Contributing to GDPR Scanner

Thank you for considering a contribution. This project helps organisations find and manage personal data in Microsoft 365 tenants. Contributions that improve compliance coverage, reliability, and usability are very welcome.


Before You Start

  • Check the open issues and SUGGESTIONS.md to see if your idea is already tracked
  • For large features, open an issue first to discuss the approach — this avoids wasted effort if the direction doesn't fit
  • Security vulnerabilities: see SECURITY.md — do not file public issues

Development Setup

# Clone and set up a virtual environment
git clone https://github.com/your-org/gdpr-scanner.git
cd gdpr-scanner
python3 -m venv venv
source venv/bin/activate          # macOS / Linux
venv\Scripts\activate             # Windows

pip install -r requirements.txt

# Danish NER model (optional — needed for name/address detection)
python -m spacy download da_core_news_lg

# Run the Document Scanner
python server.py

# Run the GDPRScanner
python gdpr_scanner.py

You will need a Microsoft Azure app registration with the permissions described in the README to test GDPRScanner against a real tenant. A developer tenant is available for free via the Microsoft 365 Developer Program.


What We Welcome

  • Bug fixes
  • Improved CPR false-positive reduction
  • New language files (see lang/en.lang for the key list)
  • Items from SUGGESTIONS.md — check the status column first
  • Performance improvements for large tenants
  • Docker / deployment improvements
  • Documentation fixes

Code Style

Python

  • Follow PEP 8 with a line length of 100
  • Use type hints for function signatures
  • No external formatters are enforced — just keep it consistent with the surrounding code
  • All personal data (CPR numbers) must be SHA-256 hashed before storage — never store or log raw CPR values
  • Wrap Graph API calls in try/except and handle M365PermissionError gracefully

JavaScript (embedded in the Flask templates)

  • const / let — no var
  • async/await over .then() chains
  • All user-visible strings must have a data-i18n key so translations work

SQL

  • Use parameterised queries — never string-format SQL
  • New columns on existing tables must have a corresponding migration in _MIGRATIONS in gdpr_db.py

Adding a Language

  1. Copy lang/en.lang to lang/xx.lang (ISO 639-1 code)
  2. Translate all values — keys must stay identical
  3. Test by setting ~/.m365_scanner_lang to xx and restarting

Pull Request Process

  1. Fork the repository and create a branch: git checkout -b feature/my-feature
  2. Make your changes and test them
  3. Run a syntax check: python -m py_compile gdpr_scanner.py m365_connector.py gdpr_db.py
  4. Update README.md if your change adds or changes user-visible behaviour
  5. Open a pull request with a clear description of what it does and why
  6. Link to the relevant issue or SUGGESTIONS.md item if applicable

We aim to review pull requests within one week.

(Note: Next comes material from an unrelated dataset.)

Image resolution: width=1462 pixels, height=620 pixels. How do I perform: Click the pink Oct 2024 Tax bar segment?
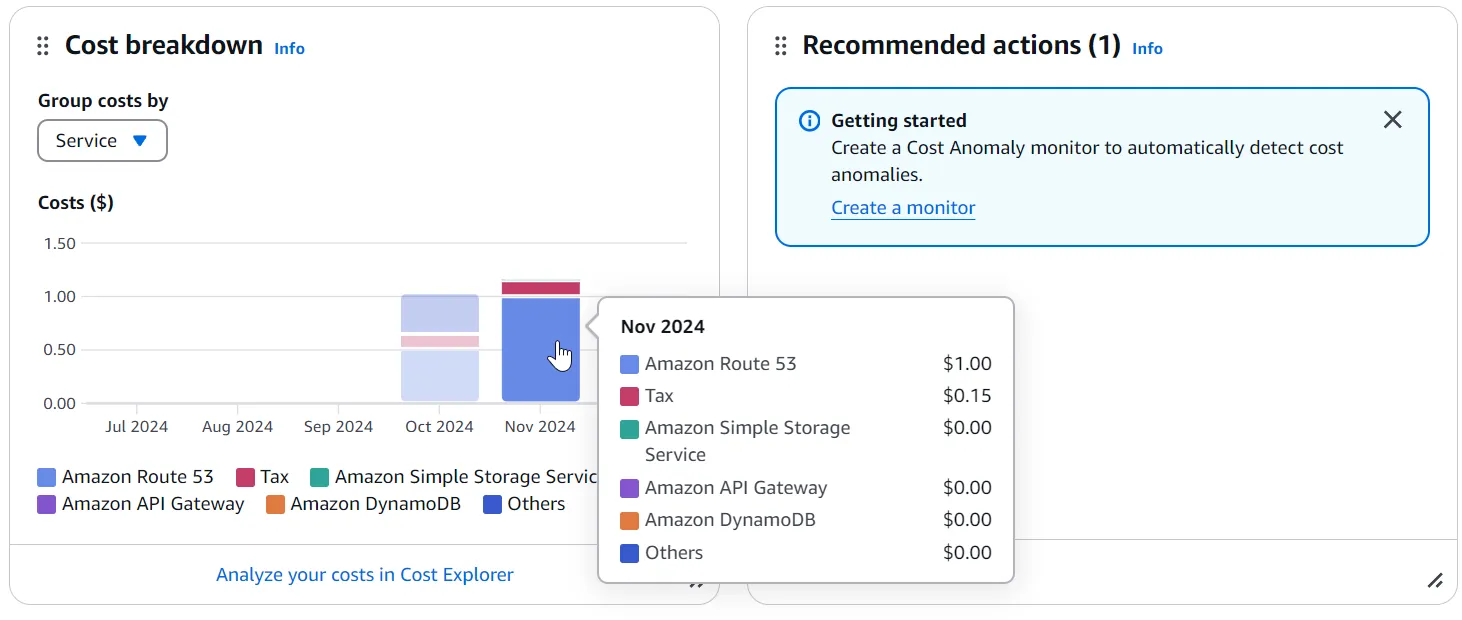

Personal Data in Tests and Examples

Do not include real CPR numbers, email addresses, or names in test data, example output, or documentation. Use clearly fictional values:

# Good
test_cpr = "010101-1234"   # fictional — fails Modulus 11 check

# Bad
test_cpr = "150385-1234"   # could be a real person

If you are testing with a real Microsoft 365 tenant, ensure you have appropriate authorisation to access that data.


Contributor License Agreement

By submitting a pull request you confirm that:

  • You wrote the contribution yourself or have the right to submit it
  • You license your contribution under the same AGPL-3.0 terms as this project
  • You understand the disclaimer in LICENSE — this is a compliance tool, not legal advice

Code of Conduct

Be respectful. Harassment of any kind will not be tolerated.